Creating and following a spending plan has three stages: before, during, and after. Before establishing your budget, take action to set financial goals. Long-term goals are financial targets or ends that an individual or family wants to achieve perhaps more than five years in the future. Such goals provide direction for overall financial planbudget ning as well as shorter-term budgeting. An example of a long-term goal is to create a $1 million retirement fund by age 60. Goals must be specific. They should contain dollar-amount targets and target dates for achievement. If you have a small income or large debts, it may be unrealistic to think of long-term goals until any current financial difficulties are resolved. You may be unable to do much more than take care of immediate necessities, such as housing expenses, food, and utility bills. In such instances, you need to focus on short-term efforts to improve your financial situation. You may need to focus on paying down debt, not adding to it.

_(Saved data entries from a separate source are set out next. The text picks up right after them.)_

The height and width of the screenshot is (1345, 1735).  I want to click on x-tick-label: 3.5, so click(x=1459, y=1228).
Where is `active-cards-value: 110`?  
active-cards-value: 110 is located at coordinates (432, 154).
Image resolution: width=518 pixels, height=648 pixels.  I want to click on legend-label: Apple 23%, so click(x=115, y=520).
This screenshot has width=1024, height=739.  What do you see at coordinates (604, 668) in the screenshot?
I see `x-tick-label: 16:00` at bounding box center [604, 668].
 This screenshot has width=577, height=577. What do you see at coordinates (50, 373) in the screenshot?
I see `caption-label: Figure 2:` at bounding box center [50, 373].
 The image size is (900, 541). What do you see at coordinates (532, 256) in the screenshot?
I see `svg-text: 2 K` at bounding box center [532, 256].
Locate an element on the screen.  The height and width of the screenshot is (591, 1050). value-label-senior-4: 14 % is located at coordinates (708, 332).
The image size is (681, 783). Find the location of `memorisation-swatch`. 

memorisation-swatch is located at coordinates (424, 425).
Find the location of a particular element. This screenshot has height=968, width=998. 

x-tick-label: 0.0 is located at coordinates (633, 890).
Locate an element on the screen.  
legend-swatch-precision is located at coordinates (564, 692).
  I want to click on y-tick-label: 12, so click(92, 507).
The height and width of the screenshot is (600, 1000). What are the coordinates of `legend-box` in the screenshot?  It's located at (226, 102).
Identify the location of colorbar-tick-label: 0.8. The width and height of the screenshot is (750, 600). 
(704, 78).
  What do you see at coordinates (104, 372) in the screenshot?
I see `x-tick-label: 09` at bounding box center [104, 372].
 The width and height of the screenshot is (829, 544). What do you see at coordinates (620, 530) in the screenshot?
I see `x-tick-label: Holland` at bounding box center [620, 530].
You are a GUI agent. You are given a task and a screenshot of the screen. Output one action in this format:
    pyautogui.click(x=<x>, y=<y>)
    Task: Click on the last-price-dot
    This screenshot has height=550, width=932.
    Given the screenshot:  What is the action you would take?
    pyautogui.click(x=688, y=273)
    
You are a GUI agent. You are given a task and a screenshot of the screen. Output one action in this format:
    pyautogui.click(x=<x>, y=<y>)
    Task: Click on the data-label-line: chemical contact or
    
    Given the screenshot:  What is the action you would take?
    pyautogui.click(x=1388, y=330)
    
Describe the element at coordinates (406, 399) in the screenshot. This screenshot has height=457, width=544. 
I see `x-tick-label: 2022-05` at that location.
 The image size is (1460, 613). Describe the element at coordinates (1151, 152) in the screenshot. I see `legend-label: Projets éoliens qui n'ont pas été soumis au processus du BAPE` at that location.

Intermediate-term goals are financial targets that can be achieved between one year and perhaps three to five years. Examples of intermediate-term goals are creating an emergency fund amounting to three months of income within four years, saving $22,500 within three years for a down payment on a home, taking a $4000 vacation to China in two years, paying off $8000 in credit card debt in one and a half years, and paying off a college loan in five years. Short-term goals are financial targets or ends that can be achieved in less than a year, such as finishing college, paying off an auto loan, increasing savings, purchasing assets (i.e., vehicle, furniture, television, stereo, clothes), reducing highinterest debt, taking an annual vacation, attending a wedding, buying life insurance, and making plans for retirement.

You need to be as clear as possible about what your financial goals are. The goals worksheet in Figure 3.5  provides examples of how much to save to reach long-, intermediate-, and short-term goals. People can view such savings as a fixed expenditure (such as withholding from a paycheck to contribute to an employer’s retirement plan or to transfer to a savings account). Other savings may be a variable such as saving what is left over after all expenditures are made.
Prioritizing your goals makes sense. But what are your most important goals? One certain priority should be to pay off high-interest credit cards as soon as possible. Another is to contribute as much as you can afford to a retirement plan. Many college graduates buy a new car soon after getting their first job to celebrate having “made it.” Before you’re lured into following suit, give careful consideration to your priorities and remember that every action carries not only the dollar cost of the action taken but also the opportunity cost of the alternatives forgone. To achieve your long-term goals, you may have to sacrifice by deferring some of your short-term desires.